→ Task instructions
Write out the records below once more, exactly as they stand.

Stored data entries:
● ● ●
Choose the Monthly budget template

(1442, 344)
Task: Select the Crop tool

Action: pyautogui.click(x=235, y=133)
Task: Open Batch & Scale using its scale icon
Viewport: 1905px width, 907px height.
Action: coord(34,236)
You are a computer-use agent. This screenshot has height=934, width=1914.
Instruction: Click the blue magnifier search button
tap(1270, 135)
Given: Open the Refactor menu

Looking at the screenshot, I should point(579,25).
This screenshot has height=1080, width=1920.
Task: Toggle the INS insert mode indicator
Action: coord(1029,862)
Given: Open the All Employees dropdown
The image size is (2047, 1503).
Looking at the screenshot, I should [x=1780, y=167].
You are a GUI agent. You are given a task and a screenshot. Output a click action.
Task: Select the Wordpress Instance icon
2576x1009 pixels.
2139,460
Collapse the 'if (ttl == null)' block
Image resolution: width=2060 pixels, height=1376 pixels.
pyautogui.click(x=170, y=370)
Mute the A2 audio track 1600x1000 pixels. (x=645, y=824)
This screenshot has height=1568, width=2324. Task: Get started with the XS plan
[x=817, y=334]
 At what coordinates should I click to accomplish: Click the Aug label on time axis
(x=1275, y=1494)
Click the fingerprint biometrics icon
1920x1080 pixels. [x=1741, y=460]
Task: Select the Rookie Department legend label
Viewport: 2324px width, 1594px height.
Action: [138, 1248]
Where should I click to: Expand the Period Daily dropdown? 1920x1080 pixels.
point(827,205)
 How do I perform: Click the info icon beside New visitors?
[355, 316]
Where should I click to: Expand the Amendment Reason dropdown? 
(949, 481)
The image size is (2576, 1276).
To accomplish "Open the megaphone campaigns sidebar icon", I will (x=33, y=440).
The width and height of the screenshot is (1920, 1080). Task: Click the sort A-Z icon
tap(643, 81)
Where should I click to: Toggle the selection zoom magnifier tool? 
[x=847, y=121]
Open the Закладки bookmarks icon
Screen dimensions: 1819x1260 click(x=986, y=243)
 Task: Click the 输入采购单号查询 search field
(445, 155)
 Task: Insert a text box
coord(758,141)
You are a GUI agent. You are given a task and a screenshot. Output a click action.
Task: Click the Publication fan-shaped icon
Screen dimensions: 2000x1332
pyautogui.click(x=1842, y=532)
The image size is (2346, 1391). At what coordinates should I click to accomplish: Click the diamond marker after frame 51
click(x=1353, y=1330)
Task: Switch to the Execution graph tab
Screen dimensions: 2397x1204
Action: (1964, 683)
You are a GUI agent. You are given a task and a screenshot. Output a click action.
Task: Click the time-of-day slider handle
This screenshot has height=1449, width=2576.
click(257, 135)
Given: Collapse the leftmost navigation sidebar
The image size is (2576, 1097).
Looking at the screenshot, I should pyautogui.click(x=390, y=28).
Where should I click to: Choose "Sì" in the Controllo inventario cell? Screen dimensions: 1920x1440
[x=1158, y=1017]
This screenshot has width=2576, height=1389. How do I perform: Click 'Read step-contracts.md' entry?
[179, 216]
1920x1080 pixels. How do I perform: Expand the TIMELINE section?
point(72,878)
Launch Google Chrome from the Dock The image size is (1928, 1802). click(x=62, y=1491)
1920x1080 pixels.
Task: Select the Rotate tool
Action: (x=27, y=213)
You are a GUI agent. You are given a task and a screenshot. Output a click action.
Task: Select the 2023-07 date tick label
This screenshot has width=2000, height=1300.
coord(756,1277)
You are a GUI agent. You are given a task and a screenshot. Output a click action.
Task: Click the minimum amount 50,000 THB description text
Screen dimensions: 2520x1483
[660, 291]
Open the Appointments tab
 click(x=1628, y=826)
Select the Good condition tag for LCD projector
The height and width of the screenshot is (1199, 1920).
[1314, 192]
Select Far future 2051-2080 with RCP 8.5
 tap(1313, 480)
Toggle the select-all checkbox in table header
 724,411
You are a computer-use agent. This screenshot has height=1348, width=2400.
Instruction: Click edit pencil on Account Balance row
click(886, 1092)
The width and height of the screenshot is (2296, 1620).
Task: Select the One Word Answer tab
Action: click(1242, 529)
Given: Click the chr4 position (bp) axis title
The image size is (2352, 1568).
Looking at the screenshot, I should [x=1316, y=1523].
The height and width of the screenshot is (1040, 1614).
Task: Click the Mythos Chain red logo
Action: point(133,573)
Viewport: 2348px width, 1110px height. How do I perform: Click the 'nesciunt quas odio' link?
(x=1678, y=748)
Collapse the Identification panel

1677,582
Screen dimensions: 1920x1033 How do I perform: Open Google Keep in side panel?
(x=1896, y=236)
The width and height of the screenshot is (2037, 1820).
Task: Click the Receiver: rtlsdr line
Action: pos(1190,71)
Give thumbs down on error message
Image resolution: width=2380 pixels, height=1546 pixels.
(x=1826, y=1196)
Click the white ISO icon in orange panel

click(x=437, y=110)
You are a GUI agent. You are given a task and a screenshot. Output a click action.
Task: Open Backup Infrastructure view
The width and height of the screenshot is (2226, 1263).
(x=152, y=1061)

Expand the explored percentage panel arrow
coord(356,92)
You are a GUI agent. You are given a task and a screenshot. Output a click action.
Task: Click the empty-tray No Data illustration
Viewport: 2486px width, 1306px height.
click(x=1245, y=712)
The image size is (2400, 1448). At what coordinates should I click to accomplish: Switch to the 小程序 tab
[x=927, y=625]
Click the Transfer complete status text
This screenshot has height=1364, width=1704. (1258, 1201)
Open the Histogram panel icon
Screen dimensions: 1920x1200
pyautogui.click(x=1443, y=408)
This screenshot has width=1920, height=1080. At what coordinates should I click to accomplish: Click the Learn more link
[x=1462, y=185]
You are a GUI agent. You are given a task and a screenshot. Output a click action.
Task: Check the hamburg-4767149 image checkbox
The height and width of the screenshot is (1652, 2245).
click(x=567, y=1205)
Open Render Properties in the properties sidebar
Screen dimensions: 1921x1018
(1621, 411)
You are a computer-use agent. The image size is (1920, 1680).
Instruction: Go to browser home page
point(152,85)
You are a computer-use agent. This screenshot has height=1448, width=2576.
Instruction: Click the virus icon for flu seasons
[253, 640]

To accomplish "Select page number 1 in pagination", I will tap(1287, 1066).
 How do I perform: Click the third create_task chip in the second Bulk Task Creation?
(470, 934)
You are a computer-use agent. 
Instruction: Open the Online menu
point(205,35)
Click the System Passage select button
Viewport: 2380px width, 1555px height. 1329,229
● ● ●
→ Your solution
Choose the Monthly budget template

(1442, 344)
Task: Select the Crop tool

Action: pyautogui.click(x=235, y=133)
Task: Open Batch & Scale using its scale icon
Viewport: 1905px width, 907px height.
Action: coord(34,236)
You are a computer-use agent. This screenshot has height=934, width=1914.
Instruction: Click the blue magnifier search button
tap(1270, 135)
Given: Open the Refactor menu

Looking at the screenshot, I should point(579,25).
This screenshot has height=1080, width=1920.
Task: Toggle the INS insert mode indicator
Action: coord(1029,862)
Given: Open the All Employees dropdown
The image size is (2047, 1503).
Looking at the screenshot, I should [x=1780, y=167].
You are a GUI agent. You are given a task and a screenshot. Output a click action.
Task: Select the Wordpress Instance icon
2576x1009 pixels.
2139,460
Collapse the 'if (ttl == null)' block
Image resolution: width=2060 pixels, height=1376 pixels.
pyautogui.click(x=170, y=370)
Mute the A2 audio track 1600x1000 pixels. (x=645, y=824)
This screenshot has height=1568, width=2324. Task: Get started with the XS plan
[x=817, y=334]
 At what coordinates should I click to accomplish: Click the Aug label on time axis
(x=1275, y=1494)
Click the fingerprint biometrics icon
1920x1080 pixels. [x=1741, y=460]
Task: Select the Rookie Department legend label
Viewport: 2324px width, 1594px height.
Action: [138, 1248]
Where should I click to: Expand the Period Daily dropdown? 1920x1080 pixels.
point(827,205)
 How do I perform: Click the info icon beside New visitors?
[355, 316]
Where should I click to: Expand the Amendment Reason dropdown? 
(949, 481)
The image size is (2576, 1276).
To accomplish "Open the megaphone campaigns sidebar icon", I will (x=33, y=440).
The width and height of the screenshot is (1920, 1080). Task: Click the sort A-Z icon
tap(643, 81)
Where should I click to: Toggle the selection zoom magnifier tool? 
[x=847, y=121]
Open the Закладки bookmarks icon
Screen dimensions: 1819x1260 click(x=986, y=243)
 Task: Click the 输入采购单号查询 search field
(445, 155)
 Task: Insert a text box
coord(758,141)
You are a GUI agent. You are given a task and a screenshot. Output a click action.
Task: Click the Publication fan-shaped icon
Screen dimensions: 2000x1332
pyautogui.click(x=1842, y=532)
The image size is (2346, 1391). At what coordinates should I click to accomplish: Click the diamond marker after frame 51
click(x=1353, y=1330)
Task: Switch to the Execution graph tab
Screen dimensions: 2397x1204
Action: (1964, 683)
You are a GUI agent. You are given a task and a screenshot. Output a click action.
Task: Click the time-of-day slider handle
This screenshot has height=1449, width=2576.
click(257, 135)
Given: Collapse the leftmost navigation sidebar
The image size is (2576, 1097).
Looking at the screenshot, I should pyautogui.click(x=390, y=28).
Where should I click to: Choose "Sì" in the Controllo inventario cell? Screen dimensions: 1920x1440
[x=1158, y=1017]
This screenshot has width=2576, height=1389. How do I perform: Click 'Read step-contracts.md' entry?
[179, 216]
1920x1080 pixels. How do I perform: Expand the TIMELINE section?
point(72,878)
Launch Google Chrome from the Dock The image size is (1928, 1802). click(x=62, y=1491)
1920x1080 pixels.
Task: Select the Rotate tool
Action: (x=27, y=213)
You are a GUI agent. You are given a task and a screenshot. Output a click action.
Task: Select the 2023-07 date tick label
This screenshot has width=2000, height=1300.
coord(756,1277)
You are a GUI agent. You are given a task and a screenshot. Output a click action.
Task: Click the minimum amount 50,000 THB description text
Screen dimensions: 2520x1483
[660, 291]
Open the Appointments tab
 click(x=1628, y=826)
Select the Good condition tag for LCD projector
The height and width of the screenshot is (1199, 1920).
[1314, 192]
Select Far future 2051-2080 with RCP 8.5
 tap(1313, 480)
Toggle the select-all checkbox in table header
 724,411
You are a computer-use agent. This screenshot has height=1348, width=2400.
Instruction: Click edit pencil on Account Balance row
click(886, 1092)
The width and height of the screenshot is (2296, 1620).
Task: Select the One Word Answer tab
Action: click(1242, 529)
Given: Click the chr4 position (bp) axis title
The image size is (2352, 1568).
Looking at the screenshot, I should [x=1316, y=1523].
The height and width of the screenshot is (1040, 1614).
Task: Click the Mythos Chain red logo
Action: point(133,573)
Viewport: 2348px width, 1110px height. How do I perform: Click the 'nesciunt quas odio' link?
(x=1678, y=748)
Collapse the Identification panel

1677,582
Screen dimensions: 1920x1033 How do I perform: Open Google Keep in side panel?
(x=1896, y=236)
The width and height of the screenshot is (2037, 1820).
Task: Click the Receiver: rtlsdr line
Action: pos(1190,71)
Give thumbs down on error message
Image resolution: width=2380 pixels, height=1546 pixels.
(x=1826, y=1196)
Click the white ISO icon in orange panel

click(x=437, y=110)
You are a GUI agent. You are given a task and a screenshot. Output a click action.
Task: Open Backup Infrastructure view
The width and height of the screenshot is (2226, 1263).
(x=152, y=1061)

Expand the explored percentage panel arrow
coord(356,92)
You are a GUI agent. You are given a task and a screenshot. Output a click action.
Task: Click the empty-tray No Data illustration
Viewport: 2486px width, 1306px height.
click(x=1245, y=712)
The image size is (2400, 1448). At what coordinates should I click to accomplish: Switch to the 小程序 tab
[x=927, y=625]
Click the Transfer complete status text
This screenshot has height=1364, width=1704. (1258, 1201)
Open the Histogram panel icon
Screen dimensions: 1920x1200
pyautogui.click(x=1443, y=408)
This screenshot has width=1920, height=1080. At what coordinates should I click to accomplish: Click the Learn more link
[x=1462, y=185]
You are a GUI agent. You are given a task and a screenshot. Output a click action.
Task: Check the hamburg-4767149 image checkbox
The height and width of the screenshot is (1652, 2245).
click(x=567, y=1205)
Open Render Properties in the properties sidebar
Screen dimensions: 1921x1018
(1621, 411)
You are a computer-use agent. The image size is (1920, 1680).
Instruction: Go to browser home page
point(152,85)
You are a computer-use agent. This screenshot has height=1448, width=2576.
Instruction: Click the virus icon for flu seasons
[253, 640]

To accomplish "Select page number 1 in pagination", I will tap(1287, 1066).
 How do I perform: Click the third create_task chip in the second Bulk Task Creation?
(470, 934)
You are a computer-use agent. 
Instruction: Open the Online menu
point(205,35)
Click the System Passage select button
Viewport: 2380px width, 1555px height. 1329,229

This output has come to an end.